Audit: IRS mail program improved, could do better
An IRS program designed to help promote voluntary tax compliance has made improvements but could do more to reduce taxpayer burden, a new audit found.
The Treasury Department’s inspector general for tax administration reported that, even as the agency has developed new guidelines for the Correspondence and Discretionary Examination Program, its audit still found errors in roughly 45 percent of the cases it examined.
Those errors, the audit found, occurred at times because examiners did not consider a taxpayer’s response before closing a case.

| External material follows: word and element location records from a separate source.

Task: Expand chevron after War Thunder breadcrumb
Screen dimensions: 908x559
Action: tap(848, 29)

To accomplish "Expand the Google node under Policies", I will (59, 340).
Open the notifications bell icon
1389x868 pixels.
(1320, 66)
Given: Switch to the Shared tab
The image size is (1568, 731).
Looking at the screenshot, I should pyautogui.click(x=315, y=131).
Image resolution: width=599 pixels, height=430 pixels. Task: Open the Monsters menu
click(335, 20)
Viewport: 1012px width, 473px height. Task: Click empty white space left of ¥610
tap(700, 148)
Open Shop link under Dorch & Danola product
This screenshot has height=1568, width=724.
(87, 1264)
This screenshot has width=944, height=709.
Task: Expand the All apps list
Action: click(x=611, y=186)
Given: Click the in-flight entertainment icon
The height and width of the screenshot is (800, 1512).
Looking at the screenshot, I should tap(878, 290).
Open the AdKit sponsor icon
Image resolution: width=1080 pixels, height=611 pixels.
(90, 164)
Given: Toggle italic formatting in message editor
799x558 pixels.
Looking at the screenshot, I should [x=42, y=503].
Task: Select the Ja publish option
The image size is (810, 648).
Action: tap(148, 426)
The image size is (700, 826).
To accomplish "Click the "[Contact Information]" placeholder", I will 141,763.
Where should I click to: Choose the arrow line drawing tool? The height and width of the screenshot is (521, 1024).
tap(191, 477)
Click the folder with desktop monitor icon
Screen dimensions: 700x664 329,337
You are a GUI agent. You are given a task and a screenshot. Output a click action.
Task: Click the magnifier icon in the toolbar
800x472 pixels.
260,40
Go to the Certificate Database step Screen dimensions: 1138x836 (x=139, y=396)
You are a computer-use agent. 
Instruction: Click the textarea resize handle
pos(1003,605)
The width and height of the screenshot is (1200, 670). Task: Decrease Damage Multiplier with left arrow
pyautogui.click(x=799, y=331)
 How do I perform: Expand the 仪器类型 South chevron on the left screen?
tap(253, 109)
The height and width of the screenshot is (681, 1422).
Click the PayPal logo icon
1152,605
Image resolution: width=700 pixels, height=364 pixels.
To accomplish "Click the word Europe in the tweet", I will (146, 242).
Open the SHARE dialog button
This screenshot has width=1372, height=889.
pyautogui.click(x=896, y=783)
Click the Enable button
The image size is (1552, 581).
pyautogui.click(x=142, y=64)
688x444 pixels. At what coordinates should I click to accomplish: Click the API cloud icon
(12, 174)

“While our report concluded that the IRS has made improvements to the examination program, it is critical that examiners follow all established procedures, including taking fully into consideration the information that taxpayers provide,” Russell George, the tax administration inspector general, said in a statement.
The IRS had made changes to the program, which conducts examinations solely through the mail, after taxpayers complained about the length of the process and the availability of — and their treatment by — agency employees. The new mail model process has not yet been implemented at all program sites.
In its recommendations to the IRS, the inspector general recommended that the program’s employees follow current guidelines until that process is fully operational.
The agency agreed with those recommendations, but was not on board with the inspector general’s conclusion that a taxpayer was burdened if his or her correspondence with the IRS program did not have a timestamp. The inspector general asserted that, without the timestamp, a taxpayer could not be assured his or her message had been dealt with in a timely manner.